I’m so uncoordinated!
Skating is like many other skills in life.
Many people can’t run a mile but they can skate for hours.
Many people can’t throw a ball but they can transition on skates without thinking about it.
The main factor in skating skill isn’t natural coordination - it’s practice.
We’ve all started where you are.
Bayside is staffed by experts. We’ve taught hundreds of people how to skate, both in the shop and in specialised coaching sessions. We have five people completed the ICP course: Inline Certified Practitioners. We’re literally accredited to teach skating!
Tip #1: Where to learn!
Scope an area that is flat and smooth. It doesn’t need to be a square area: a wide footpath can be a great place to learn, provided there are no inclines or gravelly patches.
A great place to learn the skating motion and drag stops is at a skate rink. Those places still exist - there’s probably one close to you!
Basketball courts and netball courts are flat and even - just check you’re allowed to use them! Some public tennis courts can be used for practice, too, and they’re wonderfully grippy.
Tip #2: What you need!
Here’s the list of what we recommend to make skating easier. It’s not critical to take everything - but it all helps.
- A positive attitude. You can learn to skate - acting confidently can make all the difference! If you look for challenges, you’ll probably find them. Look for progress, instead!
- A water bottle. Skating is a deceptively rigorous activity, especially when you’re first developing your skating muscles! You’ll be activating your core muscles, twitching stabilisers right through to your toes, and sharpening those calves into distinctive skater-calves. Make sure you stay hydrated and if you’re out in the sun, cover up.
- Safety gear: we’d never not recommend it. (This means we recommend it!). Just like wearing a helmet while on a road cycle, look the part of a skater. Wearing wrist guards can protect the small bones in your hands, and wearing kneepads will stop you losing a whole lot of skin if you slide down a hill! A lot of safety gear has become very streamlined - check out the range here to help you confidently step out knowing that if you have a fall, it’s not the end of the world.
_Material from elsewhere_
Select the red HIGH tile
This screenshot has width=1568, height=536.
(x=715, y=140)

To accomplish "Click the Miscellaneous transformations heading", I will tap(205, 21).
- Safety gear: seriously, it bears repeating. Teach yourself to lean forwards and fall forwards. Dropping to your hands and knees really doesn’t hurt if you’re wearing pads. If you don’t build this instinct, you’ll fall on your back, your bottom or the back of your head - all fairly fragile, we think you’ll agree!
Tip #3: The Rookie Mistake
The biggest lesson to learn is the skating stance. In almost all forms of skating, the deeper the knee bend, the better!
Have your knees bent before you do anything on skates. You can take bigger strides, absorb more bumps, get more power and control. You can ‘spring’ more into jumps, soak up bigger landings and deal with more obstacles.
It’s so normal in many other activities to be quite upright. The opposite is true for skating. The more you can get your knees over your toes, the better your skating will be! Don’t confuse this for a bend in the lower back - you can keep your knees over your toes and your shoulders in line with your knees without putting massive strain on your lumbar (lower back).
There are a million ways to phrase this rookie error,
“Bend your knees!”
And they’re all true. Next time you’re out skating, consciously think about bending your knees more for greater control.
If there are specific techniques you’re not quite nailing, seek an expert. There are great coaches all around Melbourne. Rinks offer 'star class' sessions for a very reasonable price, and group lessons can be booked with groups like Aus Slalom. For many, the first lesson is about using the heel brake. Our lessons can advance through different turning and braking techniques, hopping up curbs and even into skate park stunts.
You'll be surprised how many new skills you can work on at every level of skating!